• **Dataset records**:

--- START ---

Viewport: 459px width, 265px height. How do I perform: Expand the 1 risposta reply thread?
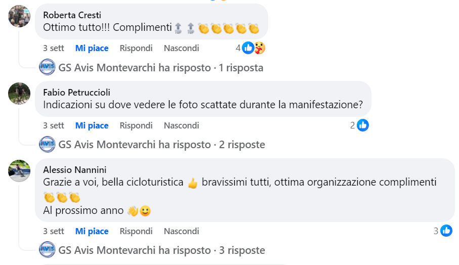click(x=160, y=68)
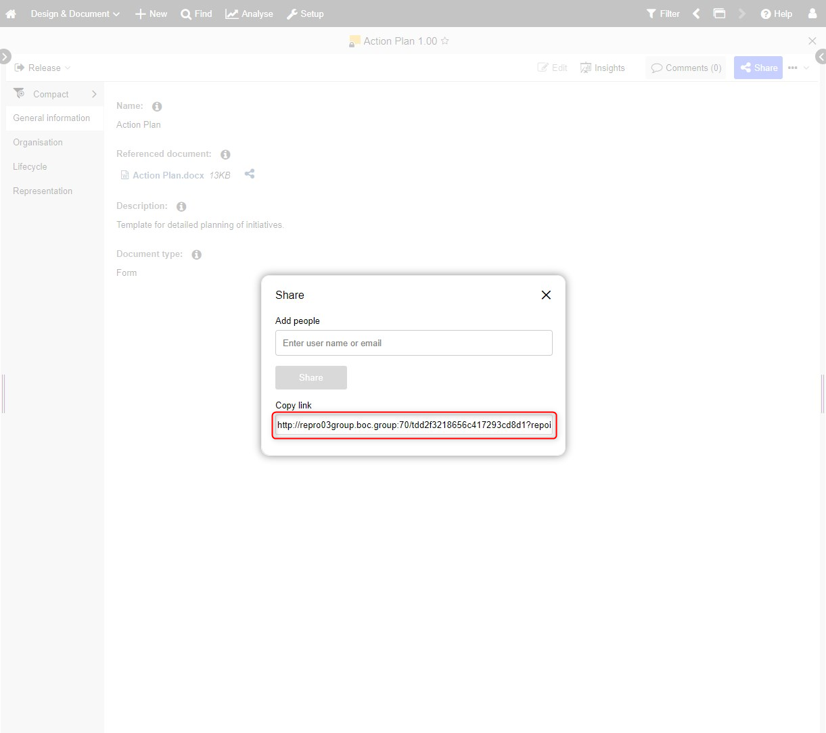Show the info icon next to Name

[157, 106]
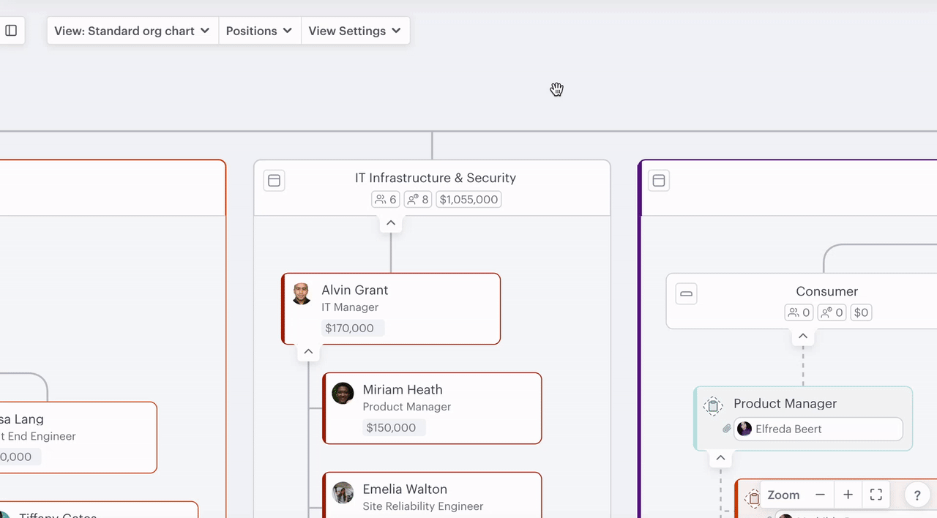Enter fullscreen from the Zoom toolbar
Viewport: 937px width, 518px height.
[876, 495]
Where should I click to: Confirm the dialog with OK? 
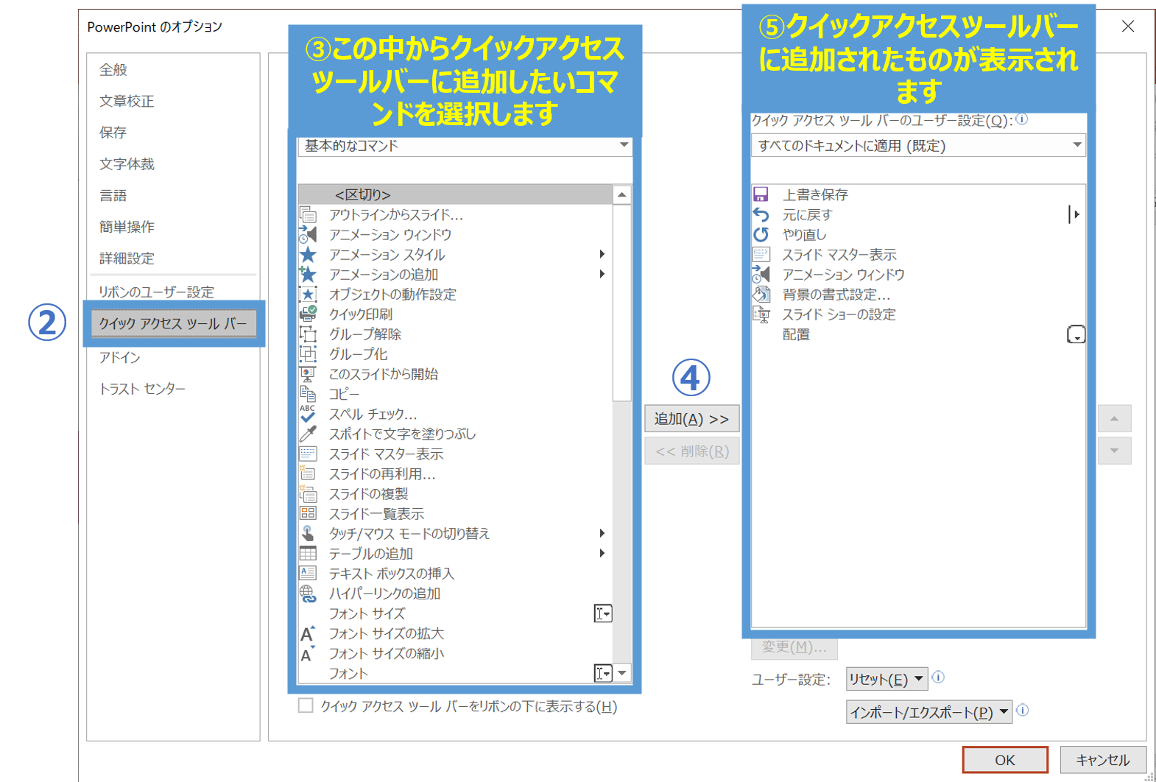click(x=1004, y=760)
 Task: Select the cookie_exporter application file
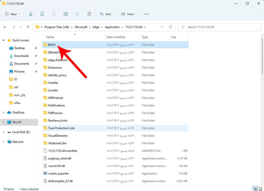click(x=58, y=174)
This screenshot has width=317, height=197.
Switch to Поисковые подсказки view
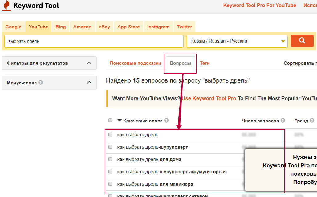click(x=135, y=63)
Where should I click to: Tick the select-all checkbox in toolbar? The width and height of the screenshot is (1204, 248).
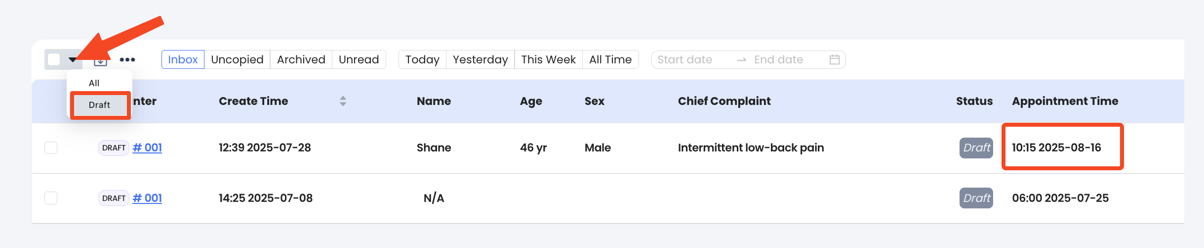tap(54, 59)
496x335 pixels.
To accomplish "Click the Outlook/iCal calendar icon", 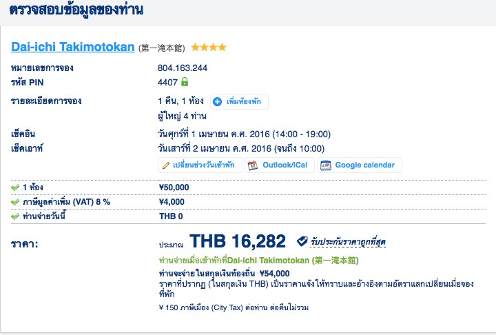I will click(252, 165).
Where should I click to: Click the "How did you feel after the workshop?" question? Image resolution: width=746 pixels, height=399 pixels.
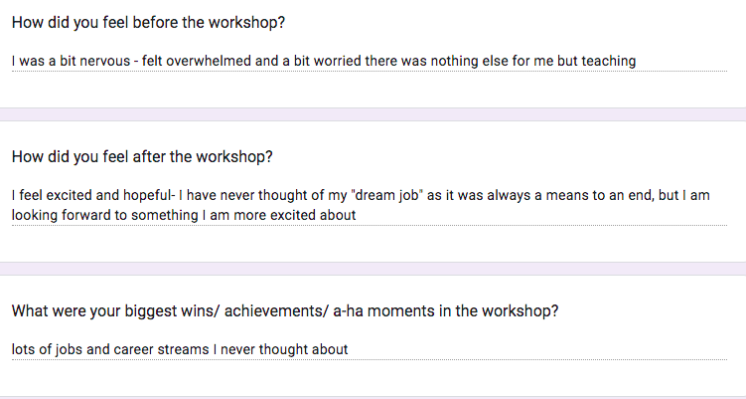[x=142, y=157]
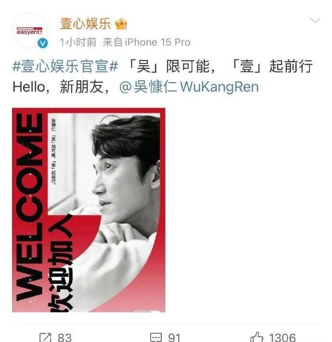The height and width of the screenshot is (342, 332).
Task: Tap the repost count 83
Action: 64,337
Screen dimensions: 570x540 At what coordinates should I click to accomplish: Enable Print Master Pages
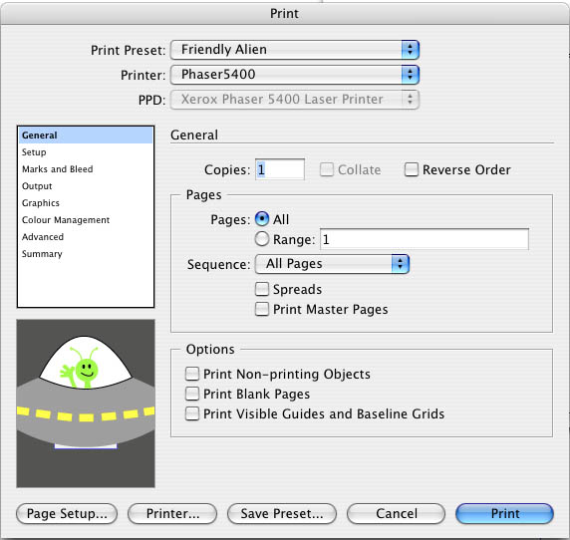pyautogui.click(x=262, y=309)
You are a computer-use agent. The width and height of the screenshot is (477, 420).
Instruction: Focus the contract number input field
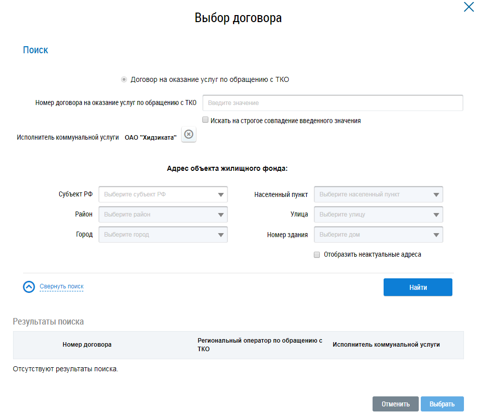coord(332,103)
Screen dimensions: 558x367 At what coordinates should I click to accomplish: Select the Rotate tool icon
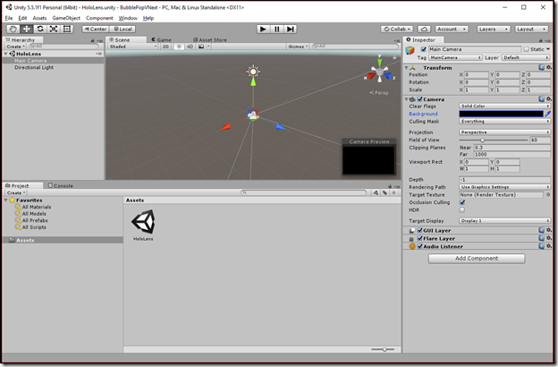[x=40, y=29]
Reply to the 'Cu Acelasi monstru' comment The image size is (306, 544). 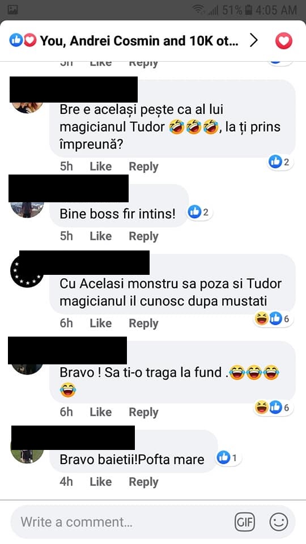143,324
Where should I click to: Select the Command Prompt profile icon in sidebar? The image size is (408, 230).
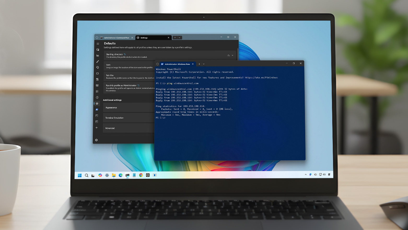pos(97,116)
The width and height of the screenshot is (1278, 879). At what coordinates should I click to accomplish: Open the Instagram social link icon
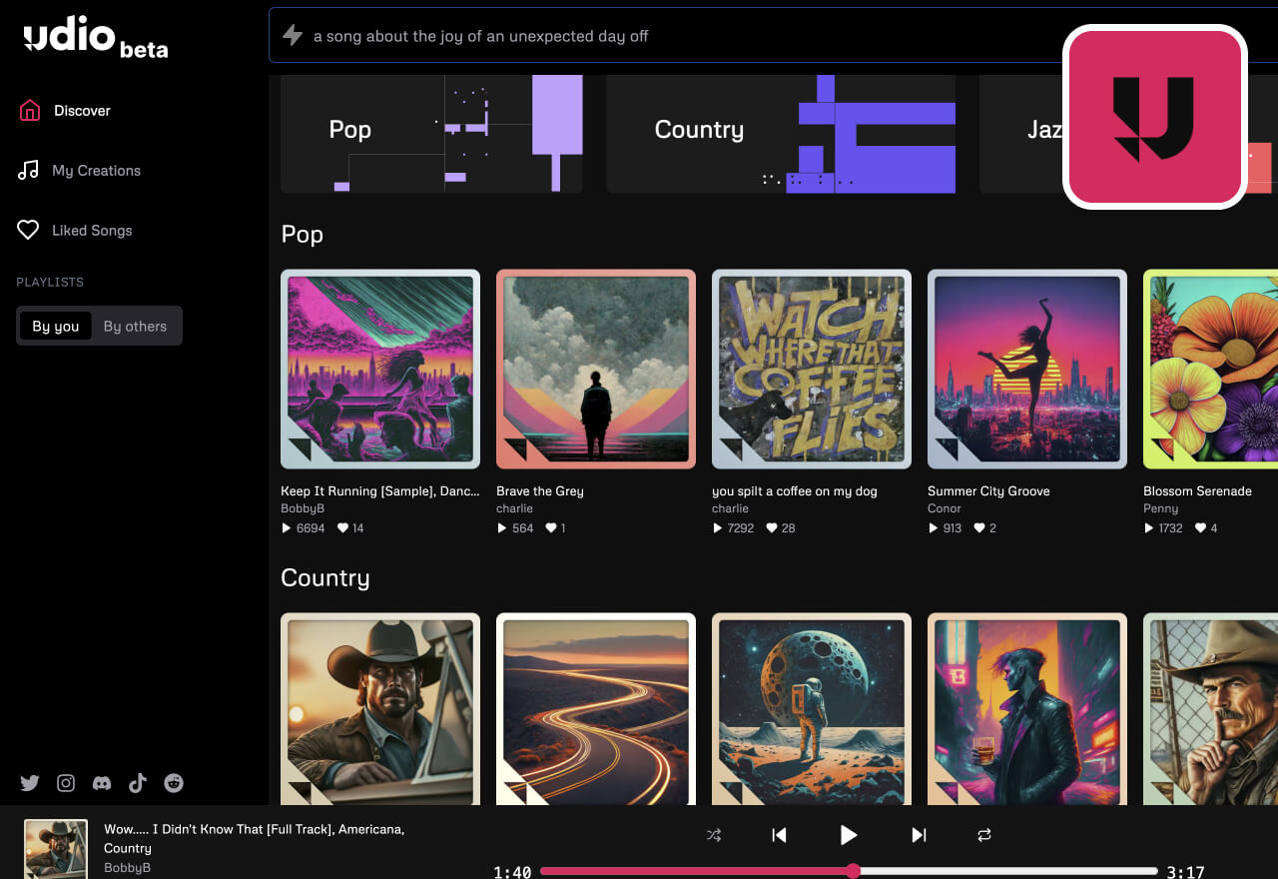66,783
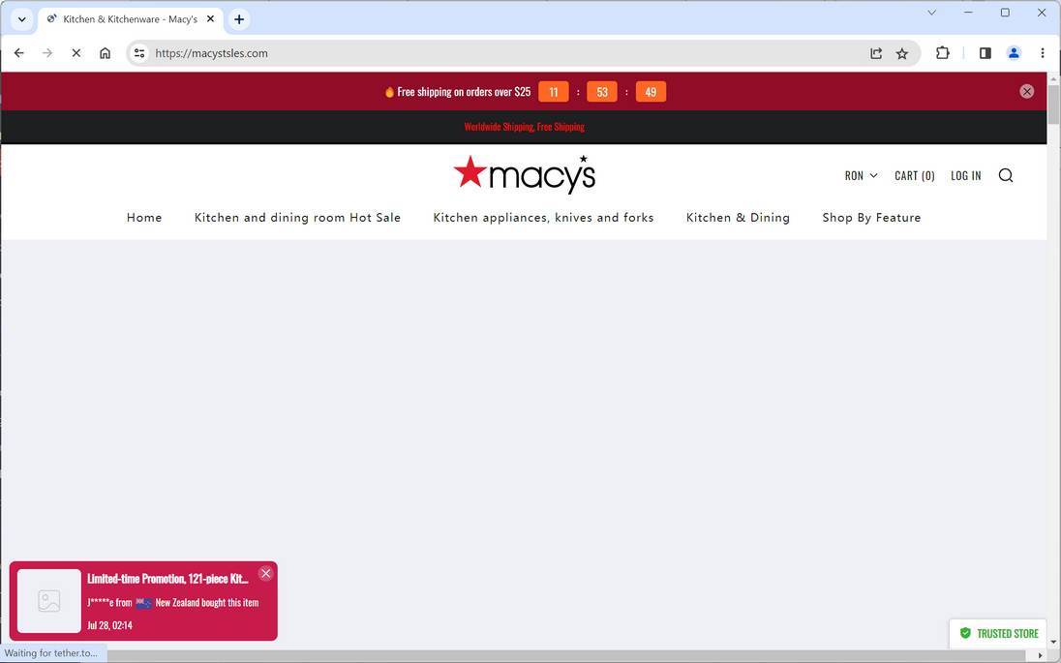Click the Macy's red star logo
Screen dimensions: 1061x663
471,170
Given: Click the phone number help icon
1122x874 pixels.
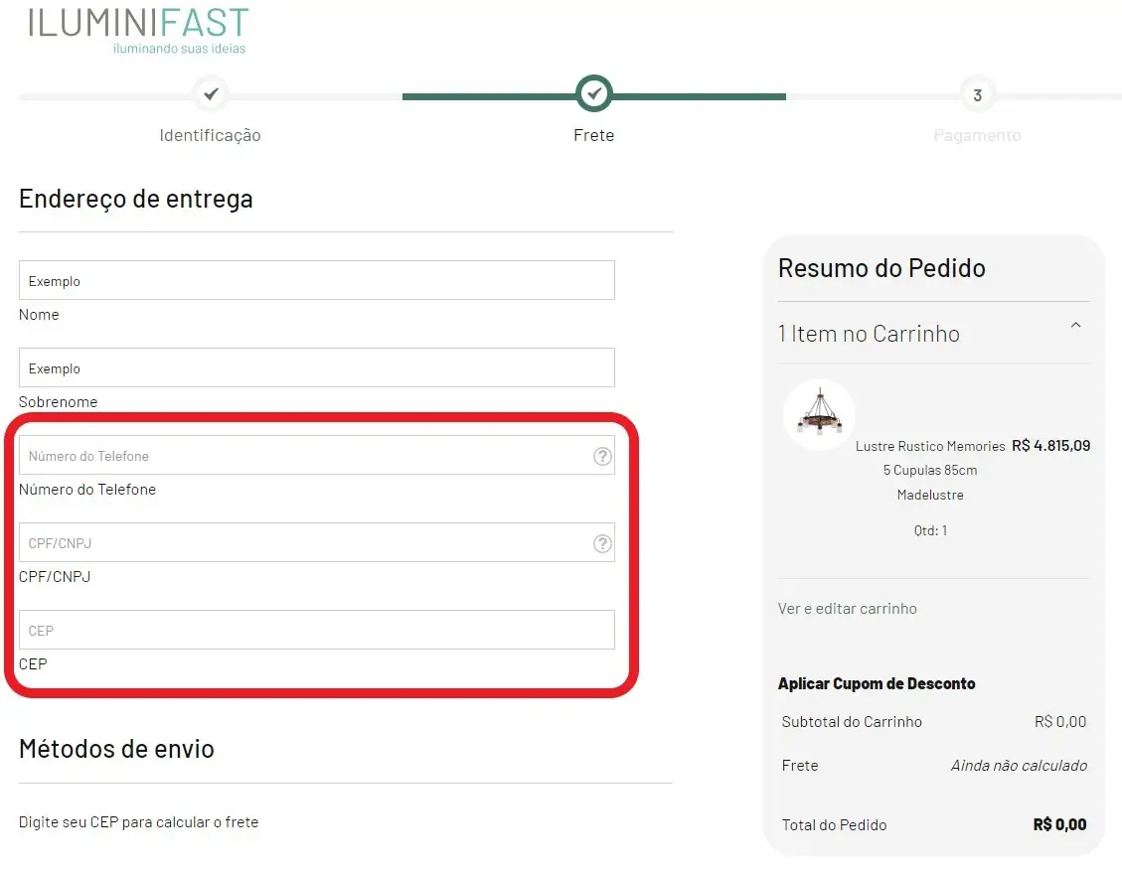Looking at the screenshot, I should (602, 456).
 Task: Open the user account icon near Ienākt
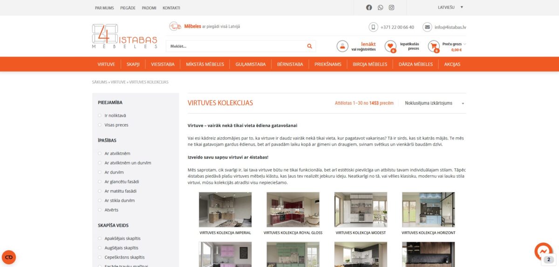pyautogui.click(x=342, y=46)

--- END ---

• **DIRECTIONS FOR THIS TASK**: Reproduce exactly and only the lines from the one with "Given: Click the phone number help icon" through the last entry, both included, excluding every picture.

• **WRITTEN REPLY**:
Given: Click the phone number help icon
1122x874 pixels.
Looking at the screenshot, I should (602, 456).
 Task: Open the user account icon near Ienākt
pyautogui.click(x=342, y=46)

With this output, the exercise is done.